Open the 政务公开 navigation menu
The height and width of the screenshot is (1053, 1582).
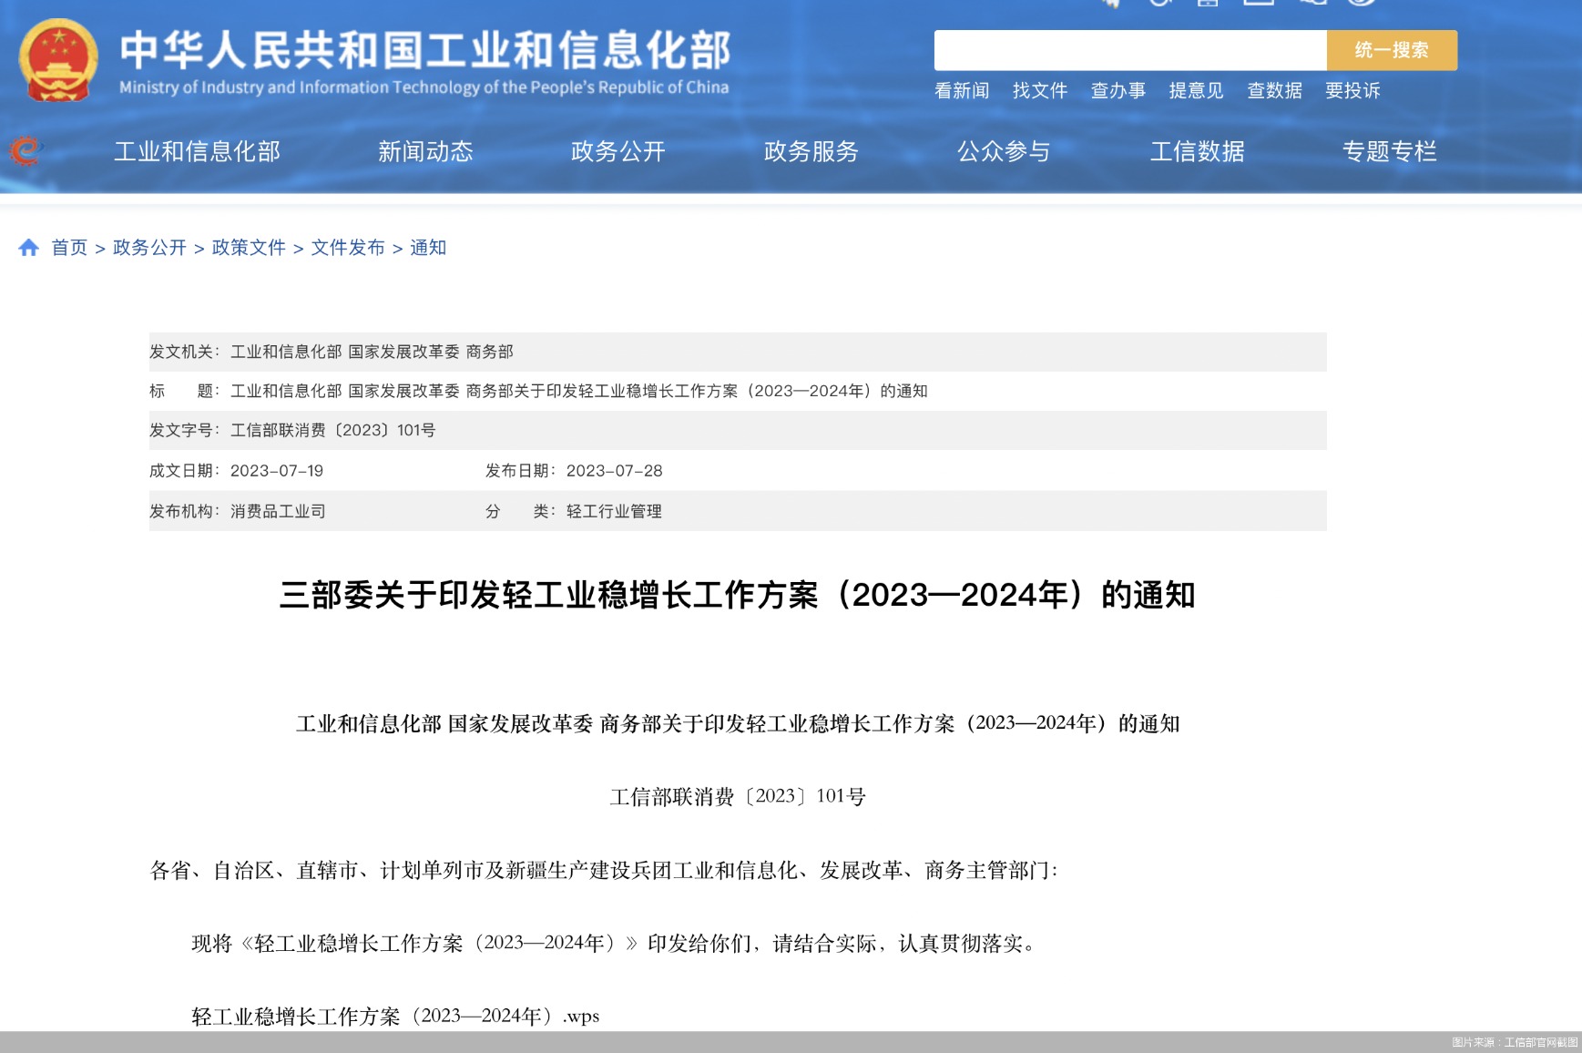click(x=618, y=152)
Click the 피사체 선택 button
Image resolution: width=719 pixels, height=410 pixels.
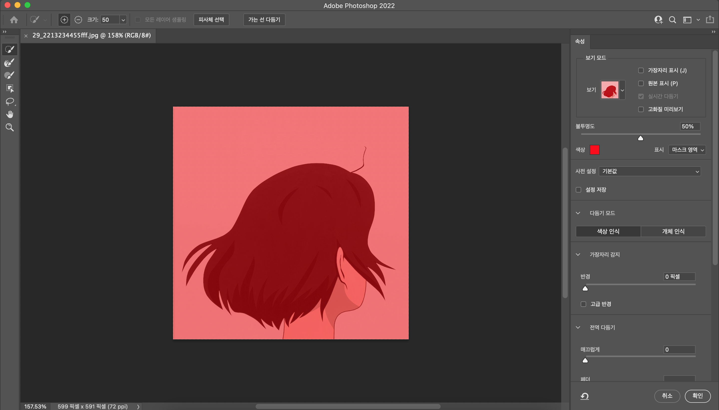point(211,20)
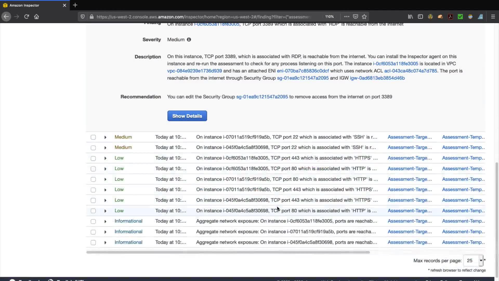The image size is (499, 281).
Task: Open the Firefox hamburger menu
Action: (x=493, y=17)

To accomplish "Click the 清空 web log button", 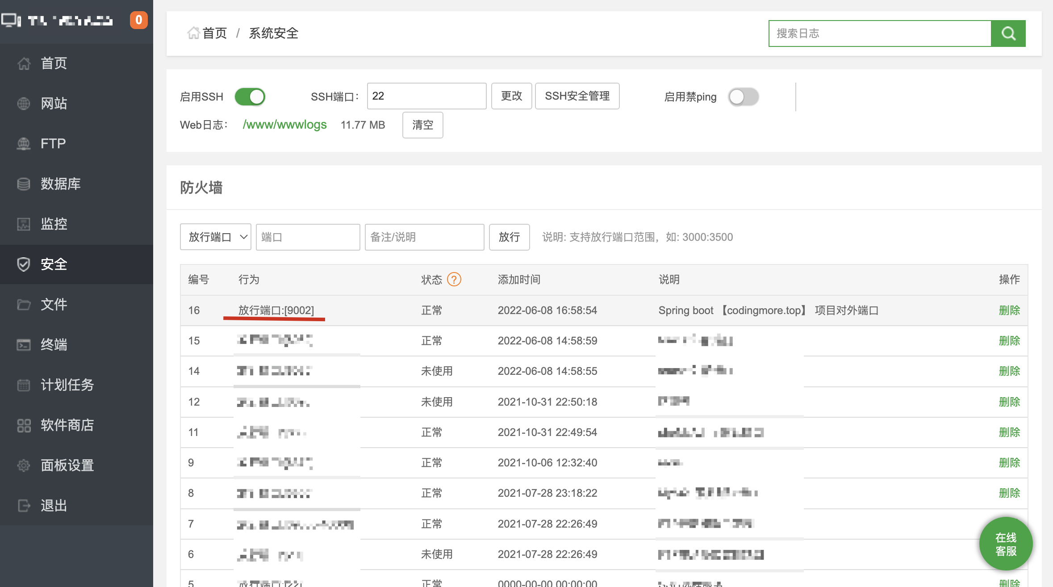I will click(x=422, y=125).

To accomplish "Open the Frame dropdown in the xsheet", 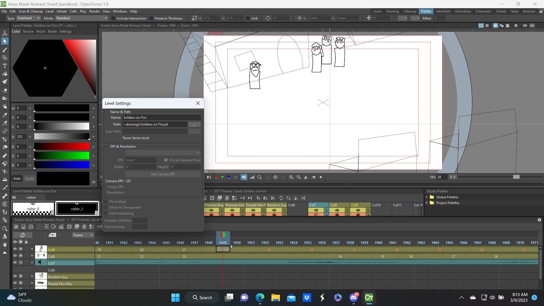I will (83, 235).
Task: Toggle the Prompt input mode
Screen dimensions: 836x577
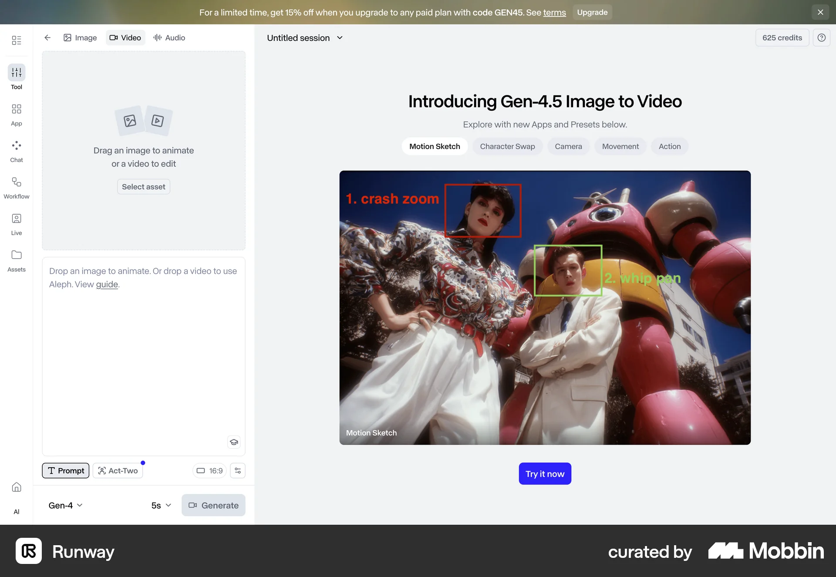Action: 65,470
####
* Exercise requirements *
Only the lines from the one containing "Task: Toggle the Prompt input mode" through the last line of the entries belong in the answer, given again exactly. Images stay out.

* Written response *
Task: Toggle the Prompt input mode
Screen dimensions: 836x577
Action: 65,470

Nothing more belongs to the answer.